Zur Verbesserung der digitalen Bildung stellte die Telekom u.a. eine ganzheitliche Lösung für digital unterstützten Unterricht vor.
Mehr als 15.000 Teilnehmer, über 300 Aussteller und rund 600 Sprecher, die auf vier großen Bühnen ihre Vorträge hielten – das ist die Bilanz der jüngsten Ausgabe von Deutschlands größter Kongressmesse rund um die Themen E-Government, Smart City und Smart Region. In diesem Jahr stand die Digitalisierung der Verwaltung von Städten, Gemeinden und öffentlichen Institutionen im Zentrum des Interesses. Entsprechend lautete das Motto: „Stadt.Land.Tech.“ Die Deutsche Telekom war zum wiederholten Mal als Premium-Partner mit von der Partie – selbstverständlich einschließlich einer „Schubkraft“-Delegation.
Die Schirmherrschaft für die Veranstaltung hatte wie im Vorjahr das Bundesministerium des Inneren und für Heimat übernommen, und wie im Vorjahr hielt Bundesinnenministerin Nancy Faeser die Eröffnungsrede. Darin erklärte sie, dass „Open Data“ eine der wichtigsten Grundvoraussetzungen für eine effizientere Verwaltung sei. Sie bekräftigte den Anspruch der Regierung, Daten im Besitz öffentlicher Stellen grundsätzlich für jedermann frei zugänglich zu machen. Die „Demokratisierung des Datenzugangs“ sei außerdem von zentraler Bedeutung für eine gerechte Verteilung der Machtverhältnisse am Datenmarkt.

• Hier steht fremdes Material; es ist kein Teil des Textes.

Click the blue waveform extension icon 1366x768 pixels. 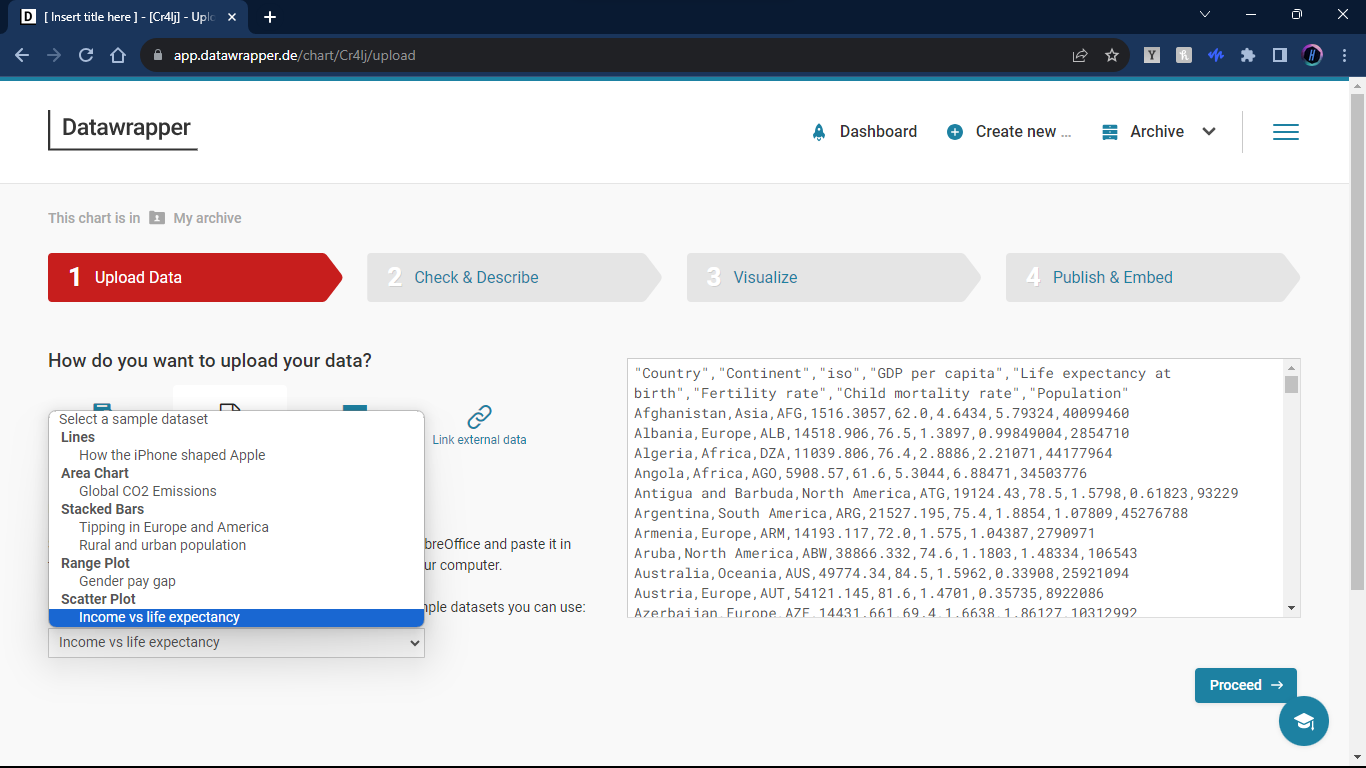1216,56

Am 200-m²-Stand der Telekom, der wieder am hub27 in Toplage direkt vor der Hauptbühne platziert war, drehte sich alles um die Themen „Digitale Lösungen für bessere Bürgerdienste“, „Digitale Lösungen für bessere Bildung und gesellschaftlichen Wandel“ und „Digitale Lösungen für Datensicherheit und Souveränität“. Zur Verbesserung der digitalen Bildung stellte der Konzern beispielsweise eine ganzheitliche Lösung für digital unterstützten Unterricht vor. Das innovative Konzept, das Lehrern, Schülern und Eltern individualisierten Zugriff auf relevante Dienste über ein Cloud Portal erlaubt, wurde anhand eines interaktiven 3-D-Modells präsentiert.
Wie gehabt war am Stand auch das „Schubkraft“-Team vertreten und informierte die Besucher dort an allen drei Veranstaltungstagen umfassend über Förderprogramme auf Bundes- und auf Landesebene. Das Thema „Fördergelder“ hat speziell im Hinblick auf Digitalisierungsprojekte im Public Sector besondere Relevanz, denn der Ausbau der Digitalisierung von Städte- und Gemeindeverwaltungen wird mit bis zu 100 Prozent gefördert. Heißt: Für so manche digitale Neuerung müssen die Kommunen ihren Haushalt nicht belasten; die Kosten werden komplett vom Bund oder vom jeweiligen Bundesland übernommen. Etliche solcher Neuerungen – etwa zur Optimierung der Sicherheit in Städten – lassen sich übrigens direkt mit Produkten der Telekom kombinieren.